Plant tissues have been traditionally grouped in the following tissue systems: protection (epidermis and periderm), ground tissues (parenchyma, collenchyma, and sclerenchyma), and vascular (xylem and phloem). The protection system allows plants to survive in dry and variable environments. It is the outer part of the plant and, depending on the plant species and development state of the plant organ, is the epidermis or periderm. Cell of these tissues are covered by cutin and suberin, waxes that avoid or decrease the water loss. Furthermore, in the epidermis, plants develop stomata, which are organizations of specialized cells for regulating transpiration and gas interchange between the plant and the air. Epidermis also develops trichomes with several functions. The ground system is mainly involved in metabolic and mechanical support functions. Most of the ground system is parenchymatic tissue, which carries out functions like photosynthesis and storing different types of substances. Furthermore, the ground system contains cells specialized in mechanical support like collenchyma and sclerenchyma, which keep upright the body of many herbaceous plants and contribute to give the final shape of many plant organs. The vascular system is one of the most relevant novelties during plant evolution because it communicates the different organs and parts of the plant by transporting molecules and water. This system is composed of phloem, which transports organic substances diluted in water, and xylem, which transports mainly water and inorganic substances. Besides communication, vascular system became the main support tissue in larger plants like trees and bushes. Both, communication and mechanical support, led plants to increase in size and to colonize many nonaquatic territories. Only vascular plants contain true conducting tissues.
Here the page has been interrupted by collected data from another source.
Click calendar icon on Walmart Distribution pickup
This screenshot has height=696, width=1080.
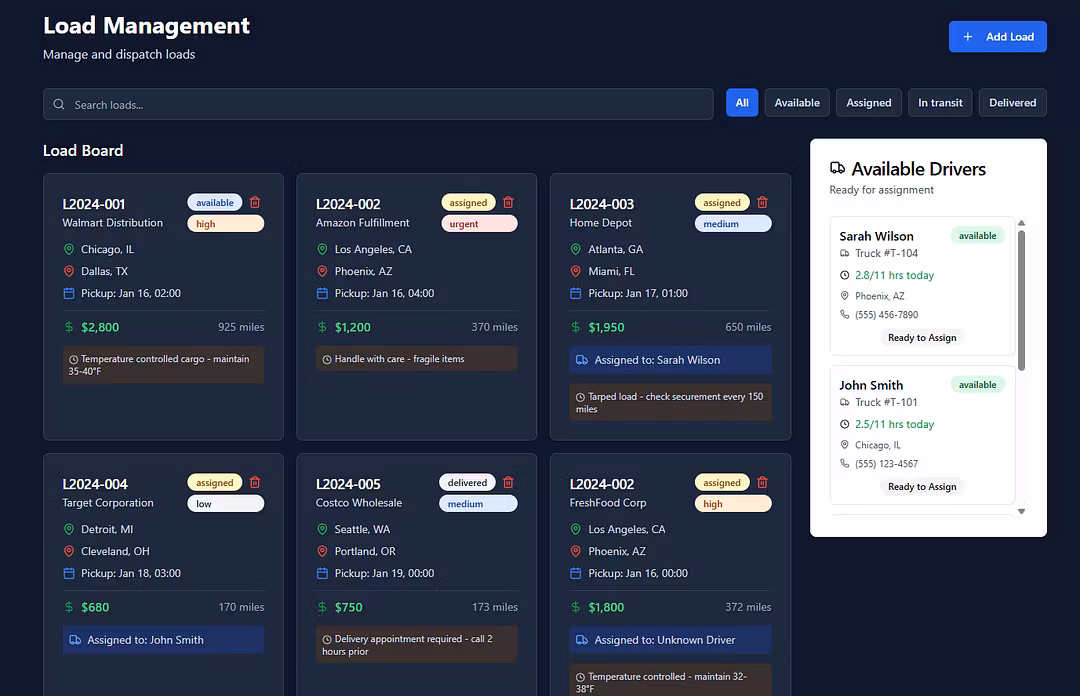pyautogui.click(x=69, y=293)
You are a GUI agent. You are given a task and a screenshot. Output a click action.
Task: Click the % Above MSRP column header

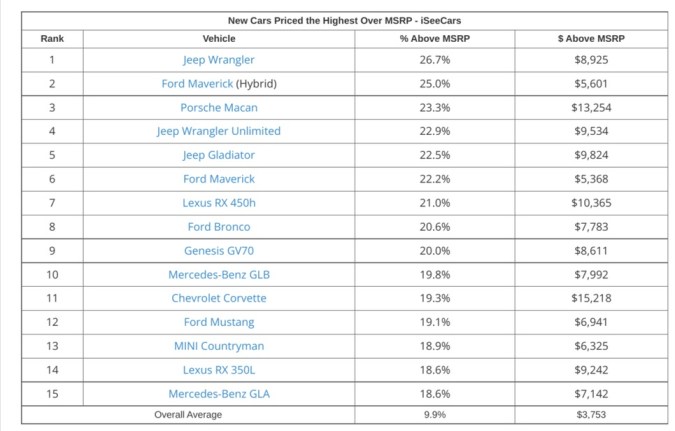pos(435,38)
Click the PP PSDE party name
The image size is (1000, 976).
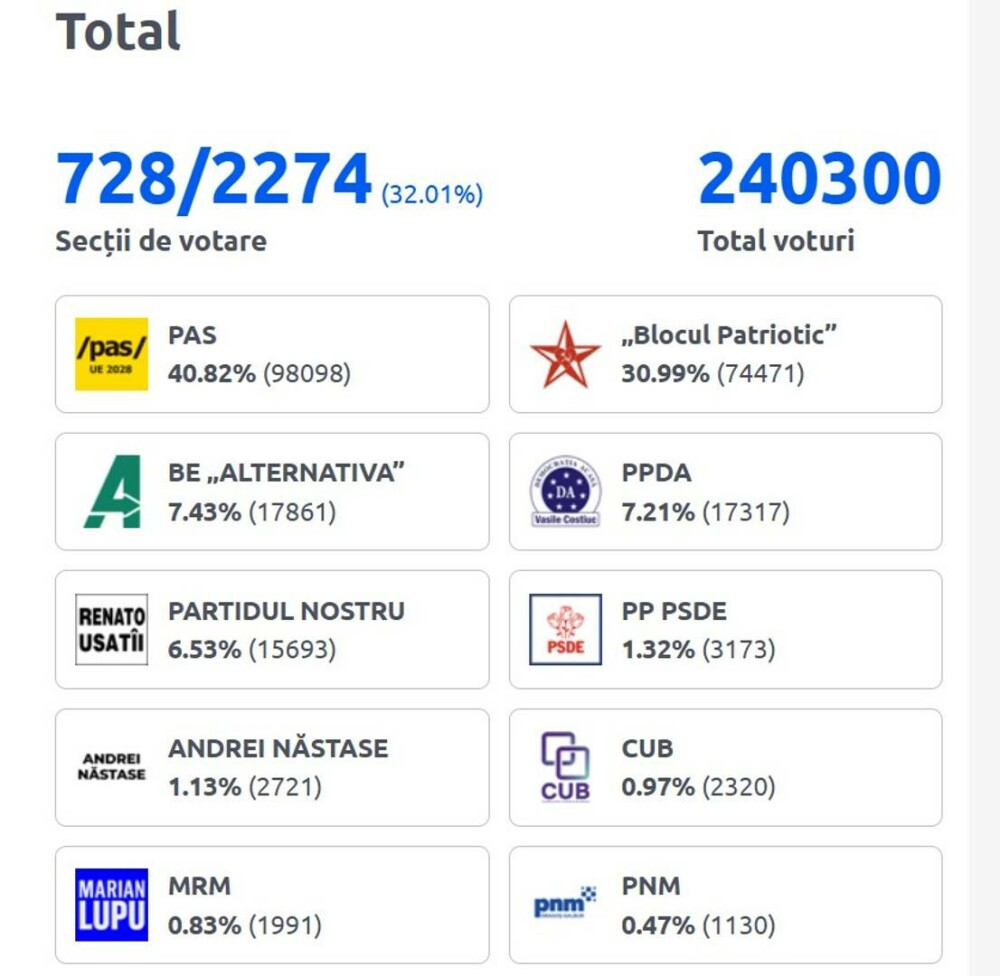(x=674, y=610)
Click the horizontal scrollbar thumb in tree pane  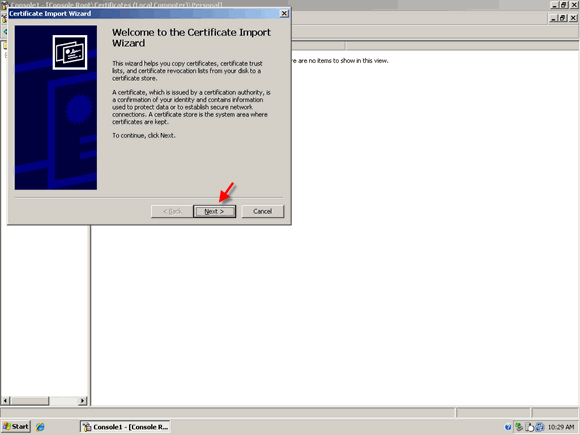click(x=30, y=401)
Plant tissues may be classified in other ways. For instance, attending to the cell diversity found in the different tissues, there are simple tissues with only one type of cell, like parenchyma, and complex tissues with several cell types, like protection and vascular tissues.
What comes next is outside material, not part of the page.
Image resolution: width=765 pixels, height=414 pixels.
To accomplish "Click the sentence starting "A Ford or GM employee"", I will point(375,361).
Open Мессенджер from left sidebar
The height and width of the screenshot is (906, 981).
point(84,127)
Classification  of plant tissues

Plant tissues.

Finally, vascular plants produce seeds. Inside the seed, the embryo develops and grows thanks to the activity of the embryonic or meristematic tissues. Meristems are not only present in the embryo, but are active through the lifespan of the plant, thus allowing the permanent growth of the plant body.
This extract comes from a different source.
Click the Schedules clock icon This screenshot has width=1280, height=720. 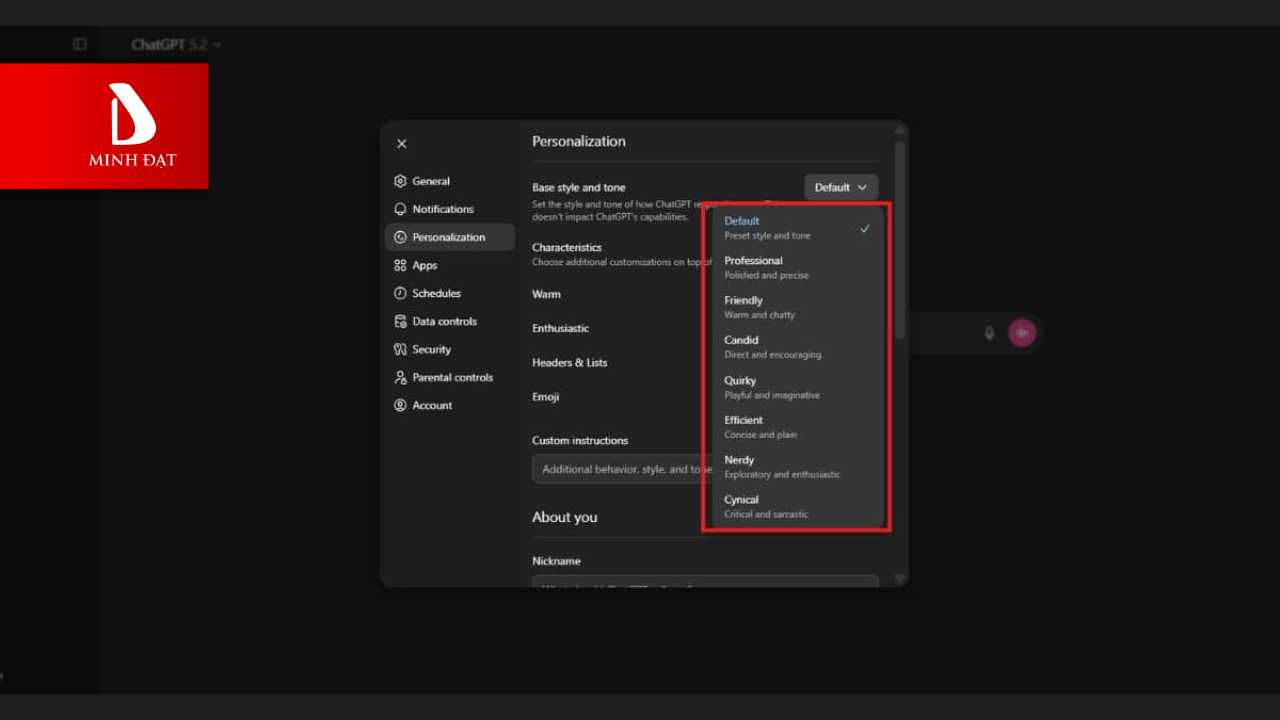click(400, 293)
Tissues and tissue systems are grouped together to form the plant organs that can be classified as vegetative, such as the root (organ responsible of water and salts uptake), the stem (organ for the transport of substances, to sustain the aerial plant body, and sometimes also to carry out photosynthesis) and the leaf (organ that captures solar energy and performs photosynthesis, and it is responsible for the gas and water interchange regulation of the plant). Others are classified as reproductive organs, such as the flower and its derivatives, the seed and the fruit. Tissue systems are distributed in characteristic patterns depending on the organ.

Before going into the study of each of the tissues and organs, it is necessary to understand two points that are characteristic of plants:

1.- Plant cells have an outer structure, covering their plasma membrane, synthesized and released by the cell. This structure is the cell wall. It provides mechanical support in absence of a well-developed cytoskeleton and determines the size and shape of the cells, the texture of the tissue, and the form of the organs. Different cell types are identified by the morphological structure and chemical compositon of their cell walls. The cell wall originates during cell division. During cytokinesis, pectic substances are deposited between the two daughter cells forming a cell wall layer called middle lamella. Pectic substances are adhesion molecules that tend to keep cells together. Afterward, each cell synthesizes its own primary cell wall layer on each side of the middle layer. Primary cell wall is mainly made of cellulose and hemicellulose. The primary wall is deposited while the cell is growing. Some cells can also synthesize a secondary layer that, in addition to cellulose, usually contains lignin. This secondary wall is characteristic of some specialized cells and is mostly deposited when the primary wall stops growing. Plant cells contain middle lamella and a more or less thick primary cell wall, but only a few cell types have secondary cell wall.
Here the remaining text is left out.